Docenti precari in agitazione contro “La buona scuola”

VILLA SANTA MARIA. Anche i docenti precari in servizio nell’istituto alberghiero Marchietelli di Villa Santa Maria, aderiscono oggi allo sciopero indetto dall’associazione sindacale Anief per...
VILLA SANTA MARIA. Anche i docenti precari in servizio nell’istituto alberghiero Marchietelli di Villa Santa Maria, aderiscono oggi allo sciopero indetto dall’associazione sindacale Anief per contestare il provvedimento di legge “La buona scuola”: secondo i contrari «si ledono diritti acquisiti, si limitano le libertà di insegnamento con un’operazione tesa a dare al dirigente poteri tali da decidere in merito alla didattica della scuola, ai riconoscimenti economici e alla scelta degli insegnanti. Si tratta di un’inaccettabile operazione finalizzata alla compravendita di diritti (stabilità, salario, libertà d’insegnamento) con il miraggio di pochi incentivi per alcuni: verranno, infatti, affidati al dirigente scolastico poteri di scelta dei docenti da utilizzare nella propria scuola, di valutazione e riconoscimento del merito e di attribuzione di incrementi retributivi».

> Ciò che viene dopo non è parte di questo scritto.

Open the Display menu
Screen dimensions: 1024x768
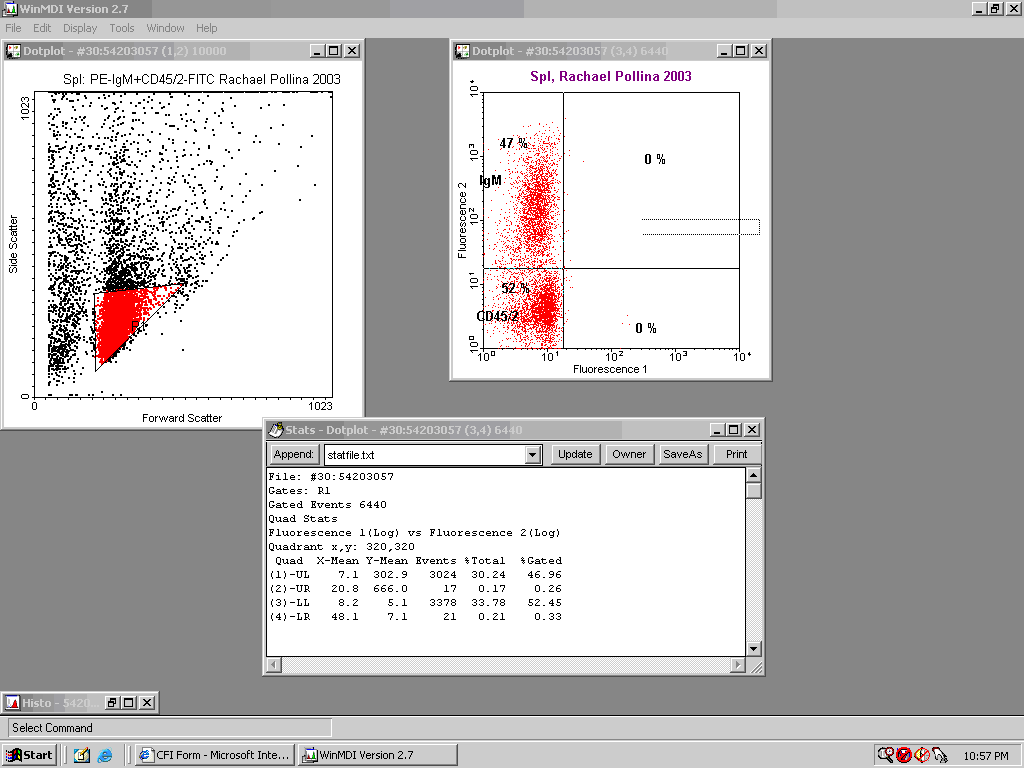[x=80, y=28]
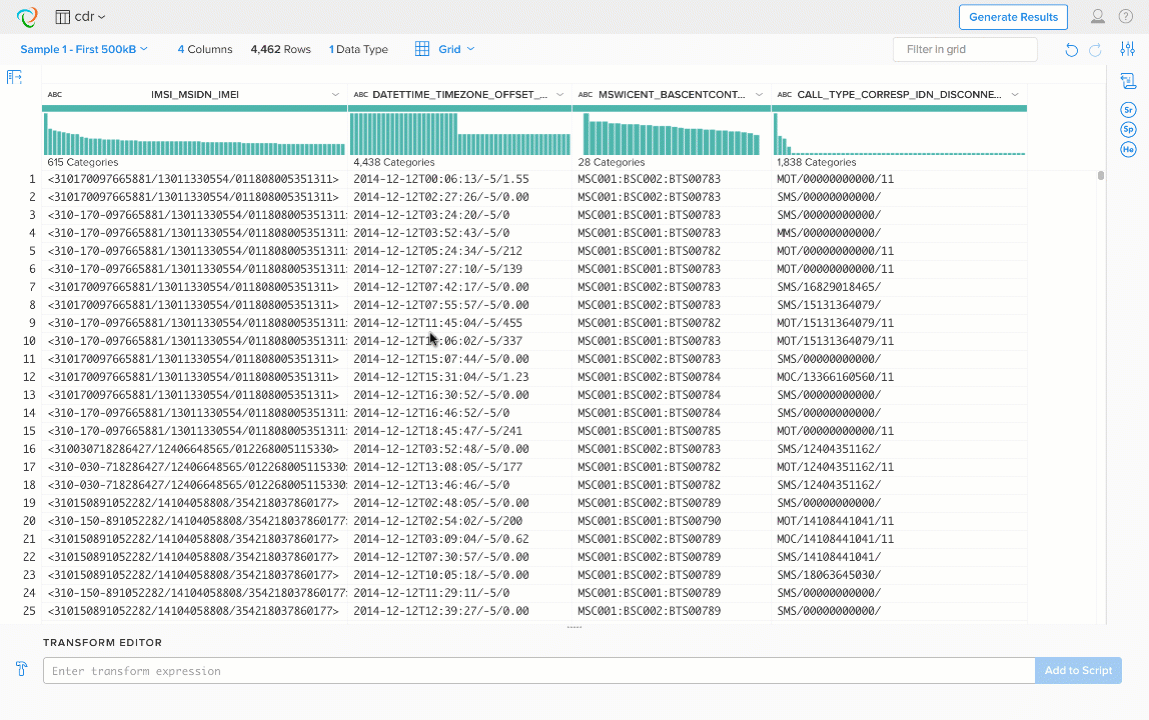Click the Sr circular badge icon

click(1128, 110)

Secondo il personale docente la chiamata diretta «è incompatibile con quanto annunciato dalla Costituzione che prevede l’assunzione tramite concorsi e il fatto che i dirigenti avranno accesso a un albo pubblico non garantisce la completa trasparenza delle operazioni. È inaccettabile l’attivazione dell’albo professionale territoriale pubblico dei docenti, così come modificare unilateralmente le regole sulla mobilità sia territoriale che professionale, di competenza della contrattazione. È inaccettabile che si pensi di legare la mobilità ad una sorta di nulla osta o gradimento da parte dei dirigente della scuola dove si vorrebbe insegnare. Che fine farà la mobilità interprovinciale? È anche inaccettabile ed anche inattuabile la scelta dei docenti, sulla base del loro curricolo e dell’affinità con il progetto di scuola, da parte dei dirigenti scolastici. Il docente, selezionato dallo Stato con l’imparzialità di un concorso pubblico, si mette a mercato e si mette a disposizione del miglior offerente, si pongono le premesse per devastare la libertà della scienza e dell'arte e del suo libero insegnamento.